**Work to do:** Could you give each line of the items below as a Markdown table with a "Row" column for the row number and a "Line" column for the line itself, skipping any blank lines?

**Data supplied:**
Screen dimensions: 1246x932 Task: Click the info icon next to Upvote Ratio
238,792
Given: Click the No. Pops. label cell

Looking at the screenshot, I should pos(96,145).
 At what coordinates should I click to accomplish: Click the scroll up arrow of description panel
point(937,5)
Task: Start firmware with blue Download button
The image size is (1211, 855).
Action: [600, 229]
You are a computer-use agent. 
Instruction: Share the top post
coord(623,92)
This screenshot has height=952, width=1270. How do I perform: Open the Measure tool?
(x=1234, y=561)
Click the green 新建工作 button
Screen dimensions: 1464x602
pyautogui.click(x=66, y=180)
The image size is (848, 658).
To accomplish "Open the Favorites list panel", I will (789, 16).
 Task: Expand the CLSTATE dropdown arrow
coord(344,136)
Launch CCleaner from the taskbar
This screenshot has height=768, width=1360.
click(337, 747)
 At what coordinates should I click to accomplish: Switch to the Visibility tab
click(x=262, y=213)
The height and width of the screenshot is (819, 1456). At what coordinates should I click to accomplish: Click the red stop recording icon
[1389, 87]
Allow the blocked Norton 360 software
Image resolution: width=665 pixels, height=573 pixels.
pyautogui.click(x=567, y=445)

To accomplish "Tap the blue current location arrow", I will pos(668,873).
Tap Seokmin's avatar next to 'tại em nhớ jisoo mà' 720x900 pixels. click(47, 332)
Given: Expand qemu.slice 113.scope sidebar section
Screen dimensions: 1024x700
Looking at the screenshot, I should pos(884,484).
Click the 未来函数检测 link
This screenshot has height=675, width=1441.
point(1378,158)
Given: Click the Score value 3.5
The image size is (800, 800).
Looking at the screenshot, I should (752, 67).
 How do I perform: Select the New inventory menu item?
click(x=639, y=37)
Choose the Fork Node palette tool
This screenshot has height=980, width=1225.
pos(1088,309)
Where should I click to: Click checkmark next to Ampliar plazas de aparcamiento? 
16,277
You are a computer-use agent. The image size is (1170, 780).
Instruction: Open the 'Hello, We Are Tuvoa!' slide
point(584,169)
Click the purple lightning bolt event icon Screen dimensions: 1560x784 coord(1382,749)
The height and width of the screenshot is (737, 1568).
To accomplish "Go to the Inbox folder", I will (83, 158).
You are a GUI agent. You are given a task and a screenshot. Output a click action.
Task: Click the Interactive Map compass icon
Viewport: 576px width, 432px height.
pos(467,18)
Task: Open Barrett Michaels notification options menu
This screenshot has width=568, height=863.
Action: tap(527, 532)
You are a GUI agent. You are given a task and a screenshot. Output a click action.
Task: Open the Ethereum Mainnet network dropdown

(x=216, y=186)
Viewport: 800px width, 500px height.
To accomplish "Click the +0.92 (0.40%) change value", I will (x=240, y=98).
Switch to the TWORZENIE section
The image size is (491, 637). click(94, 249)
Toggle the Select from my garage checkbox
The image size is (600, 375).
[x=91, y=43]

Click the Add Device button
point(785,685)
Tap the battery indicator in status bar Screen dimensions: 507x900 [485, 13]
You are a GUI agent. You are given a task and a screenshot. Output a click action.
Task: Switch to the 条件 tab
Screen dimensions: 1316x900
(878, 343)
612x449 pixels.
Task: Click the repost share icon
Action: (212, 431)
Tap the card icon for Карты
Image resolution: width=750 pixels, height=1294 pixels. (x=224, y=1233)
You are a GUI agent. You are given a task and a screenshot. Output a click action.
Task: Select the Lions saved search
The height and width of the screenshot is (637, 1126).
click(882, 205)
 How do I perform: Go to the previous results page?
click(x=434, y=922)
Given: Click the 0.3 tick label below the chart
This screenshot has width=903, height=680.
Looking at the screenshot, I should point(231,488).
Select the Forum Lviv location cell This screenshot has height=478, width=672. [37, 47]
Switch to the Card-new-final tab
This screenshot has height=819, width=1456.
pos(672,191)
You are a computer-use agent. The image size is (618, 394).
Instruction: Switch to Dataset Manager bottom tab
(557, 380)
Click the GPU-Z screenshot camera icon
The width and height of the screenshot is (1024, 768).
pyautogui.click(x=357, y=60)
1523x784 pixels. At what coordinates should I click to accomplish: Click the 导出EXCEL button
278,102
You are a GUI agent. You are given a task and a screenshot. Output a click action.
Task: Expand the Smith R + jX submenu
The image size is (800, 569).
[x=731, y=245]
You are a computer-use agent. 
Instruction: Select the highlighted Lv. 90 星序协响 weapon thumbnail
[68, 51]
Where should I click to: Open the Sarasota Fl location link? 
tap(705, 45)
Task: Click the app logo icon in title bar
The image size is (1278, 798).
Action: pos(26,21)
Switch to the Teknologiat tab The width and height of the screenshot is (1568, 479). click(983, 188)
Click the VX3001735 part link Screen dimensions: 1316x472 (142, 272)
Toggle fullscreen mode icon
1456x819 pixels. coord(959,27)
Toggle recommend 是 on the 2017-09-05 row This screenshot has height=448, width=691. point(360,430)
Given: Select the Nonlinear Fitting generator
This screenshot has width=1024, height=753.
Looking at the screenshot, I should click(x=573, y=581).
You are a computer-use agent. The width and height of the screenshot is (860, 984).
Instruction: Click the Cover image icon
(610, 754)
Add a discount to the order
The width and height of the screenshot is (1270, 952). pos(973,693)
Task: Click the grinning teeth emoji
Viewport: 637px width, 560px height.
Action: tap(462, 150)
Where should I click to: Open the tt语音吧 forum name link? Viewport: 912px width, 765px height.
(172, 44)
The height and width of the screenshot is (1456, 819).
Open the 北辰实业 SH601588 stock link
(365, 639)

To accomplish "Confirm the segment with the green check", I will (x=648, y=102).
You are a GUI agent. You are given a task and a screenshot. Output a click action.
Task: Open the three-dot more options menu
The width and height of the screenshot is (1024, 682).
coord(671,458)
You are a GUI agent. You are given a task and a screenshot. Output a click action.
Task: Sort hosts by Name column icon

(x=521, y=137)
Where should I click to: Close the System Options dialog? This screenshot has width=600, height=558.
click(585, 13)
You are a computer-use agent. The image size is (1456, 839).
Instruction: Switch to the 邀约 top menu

**In response:**
| Row | Line |
|---|---|
| 1 | Screen dimensions: 1246x932 Task: Click the info icon next to Upvote Ratio |
| 2 | 238,792 |
| 3 | Given: Click the No. Pops. label cell |
| 4 | Looking at the screenshot, I should pos(96,145). |
| 5 |  At what coordinates should I click to accomplish: Click the scroll up arrow of description panel |
| 6 | point(937,5) |
| 7 | Task: Start firmware with blue Download button |
| 8 | The image size is (1211, 855). |
| 9 | Action: [600, 229] |
| 10 | You are a computer-use agent.  |
| 11 | Instruction: Share the top post |
| 12 | coord(623,92) |
| 13 | This screenshot has height=952, width=1270. How do I perform: Open the Measure tool? |
| 14 | (x=1234, y=561) |
| 15 | Click the green 新建工作 button |
| 16 | Screen dimensions: 1464x602 |
| 17 | pyautogui.click(x=66, y=180) |
| 18 | The image size is (848, 658). |
| 19 | To accomplish "Open the Favorites list panel", I will (789, 16). |
| 20 |  Task: Expand the CLSTATE dropdown arrow |
| 21 | coord(344,136) |
| 22 | Launch CCleaner from the taskbar |
| 23 | This screenshot has height=768, width=1360. |
| 24 | click(337, 747) |
| 25 |  At what coordinates should I click to accomplish: Switch to the Visibility tab |
| 26 | click(x=262, y=213) |
| 27 | The height and width of the screenshot is (819, 1456). At what coordinates should I click to accomplish: Click the red stop recording icon |
| 28 | [1389, 87] |
| 29 | Allow the blocked Norton 360 software |
| 30 | Image resolution: width=665 pixels, height=573 pixels. |
| 31 | pyautogui.click(x=567, y=445) |
| 32 | To accomplish "Tap the blue current location arrow", I will pos(668,873). |
| 33 | Tap Seokmin's avatar next to 'tại em nhớ jisoo mà' 720x900 pixels. click(47, 332) |
| 34 | Given: Expand qemu.slice 113.scope sidebar section |
| 35 | Screen dimensions: 1024x700 |
| 36 | Looking at the screenshot, I should pos(884,484). |
| 37 | Click the 未来函数检测 link |
| 38 | This screenshot has height=675, width=1441. |
| 39 | point(1378,158) |
| 40 | Given: Click the Score value 3.5 |
| 41 | The image size is (800, 800). |
| 42 | Looking at the screenshot, I should (752, 67). |
| 43 |  How do I perform: Select the New inventory menu item? |
| 44 | click(x=639, y=37) |
| 45 | Choose the Fork Node palette tool |
| 46 | This screenshot has height=980, width=1225. |
| 47 | pos(1088,309) |
| 48 | Where should I click to: Click checkmark next to Ampliar plazas de aparcamiento?  |
| 49 | 16,277 |
| 50 | You are a computer-use agent. The image size is (1170, 780). |
| 51 | Instruction: Open the 'Hello, We Are Tuvoa!' slide |
| 52 | point(584,169) |
| 53 | Click the purple lightning bolt event icon Screen dimensions: 1560x784 coord(1382,749) |
| 54 | The height and width of the screenshot is (737, 1568). |
| 55 | To accomplish "Go to the Inbox folder", I will (83, 158). |
| 56 | You are a GUI agent. You are given a task and a screenshot. Output a click action. |
| 57 | Task: Click the Interactive Map compass icon |
| 58 | Viewport: 576px width, 432px height. |
| 59 | pos(467,18) |
| 60 | Task: Open Barrett Michaels notification options menu |
| 61 | This screenshot has width=568, height=863. |
| 62 | Action: tap(527, 532) |
| 63 | You are a GUI agent. You are given a task and a screenshot. Output a click action. |
| 64 | Task: Open the Ethereum Mainnet network dropdown |
| 65 | (x=216, y=186) |
| 66 | Viewport: 800px width, 500px height. |
| 67 | To accomplish "Click the +0.92 (0.40%) change value", I will (x=240, y=98). |
| 68 | Switch to the TWORZENIE section |
| 69 | The image size is (491, 637). click(94, 249) |
| 70 | Toggle the Select from my garage checkbox |
| 71 | The image size is (600, 375). |
| 72 | [x=91, y=43] |
| 73 | Click the Add Device button |
| 74 | point(785,685) |
| 75 | Tap the battery indicator in status bar Screen dimensions: 507x900 [485, 13] |
| 76 | You are a GUI agent. You are given a task and a screenshot. Output a click action. |
| 77 | Task: Switch to the 条件 tab |
| 78 | Screen dimensions: 1316x900 |
| 79 | (878, 343) |
| 80 | 612x449 pixels. |
| 81 | Task: Click the repost share icon |
| 82 | Action: (212, 431) |
| 83 | Tap the card icon for Карты |
| 84 | Image resolution: width=750 pixels, height=1294 pixels. (x=224, y=1233) |
| 85 | You are a GUI agent. You are given a task and a screenshot. Output a click action. |
| 86 | Task: Select the Lions saved search |
| 87 | The height and width of the screenshot is (637, 1126). |
| 88 | click(882, 205) |
| 89 |  How do I perform: Go to the previous results page? |
| 90 | click(x=434, y=922) |
| 91 | Given: Click the 0.3 tick label below the chart |
| 92 | This screenshot has width=903, height=680. |
| 93 | Looking at the screenshot, I should point(231,488). |
| 94 | Select the Forum Lviv location cell This screenshot has height=478, width=672. [37, 47] |
| 95 | Switch to the Card-new-final tab |
| 96 | This screenshot has height=819, width=1456. |
| 97 | pos(672,191) |
| 98 | You are a computer-use agent. The image size is (618, 394). |
| 99 | Instruction: Switch to Dataset Manager bottom tab |
| 100 | (557, 380) |
| 101 | Click the GPU-Z screenshot camera icon |
| 102 | The width and height of the screenshot is (1024, 768). |
| 103 | pyautogui.click(x=357, y=60) |
| 104 | 1523x784 pixels. At what coordinates should I click to accomplish: Click the 导出EXCEL button |
| 105 | 278,102 |
| 106 | You are a GUI agent. You are given a task and a screenshot. Output a click action. |
| 107 | Task: Expand the Smith R + jX submenu |
| 108 | The image size is (800, 569). |
| 109 | [x=731, y=245] |
| 110 | You are a computer-use agent.  |
| 111 | Instruction: Select the highlighted Lv. 90 星序协响 weapon thumbnail |
| 112 | [68, 51] |
| 113 | Where should I click to: Open the Sarasota Fl location link?  |
| 114 | tap(705, 45) |
| 115 | Task: Click the app logo icon in title bar |
| 116 | The image size is (1278, 798). |
| 117 | Action: pos(26,21) |
| 118 | Switch to the Teknologiat tab The width and height of the screenshot is (1568, 479). click(983, 188) |
| 119 | Click the VX3001735 part link Screen dimensions: 1316x472 (142, 272) |
| 120 | Toggle fullscreen mode icon |
| 121 | 1456x819 pixels. coord(959,27) |
| 122 | Toggle recommend 是 on the 2017-09-05 row This screenshot has height=448, width=691. point(360,430) |
| 123 | Given: Select the Nonlinear Fitting generator |
| 124 | This screenshot has width=1024, height=753. |
| 125 | Looking at the screenshot, I should click(x=573, y=581). |
| 126 | You are a computer-use agent. The width and height of the screenshot is (860, 984). |
| 127 | Instruction: Click the Cover image icon |
| 128 | (610, 754) |
| 129 | Add a discount to the order |
| 130 | The width and height of the screenshot is (1270, 952). pos(973,693) |
| 131 | Task: Click the grinning teeth emoji |
| 132 | Viewport: 637px width, 560px height. |
| 133 | Action: tap(462, 150) |
| 134 | Where should I click to: Open the tt语音吧 forum name link? Viewport: 912px width, 765px height. |
| 135 | (172, 44) |
| 136 | The height and width of the screenshot is (1456, 819). |
| 137 | Open the 北辰实业 SH601588 stock link |
| 138 | (365, 639) |
| 139 | To accomplish "Confirm the segment with the green check", I will (x=648, y=102). |
| 140 | You are a GUI agent. You are given a task and a screenshot. Output a click action. |
| 141 | Task: Open the three-dot more options menu |
| 142 | The width and height of the screenshot is (1024, 682). |
| 143 | coord(671,458) |
| 144 | You are a GUI agent. You are given a task and a screenshot. Output a click action. |
| 145 | Task: Sort hosts by Name column icon |
| 146 | (x=521, y=137) |
| 147 | Where should I click to: Close the System Options dialog? This screenshot has width=600, height=558. |
| 148 | click(585, 13) |
| 149 | You are a computer-use agent. The image size is (1456, 839). |
| 150 | Instruction: Switch to the 邀约 top menu |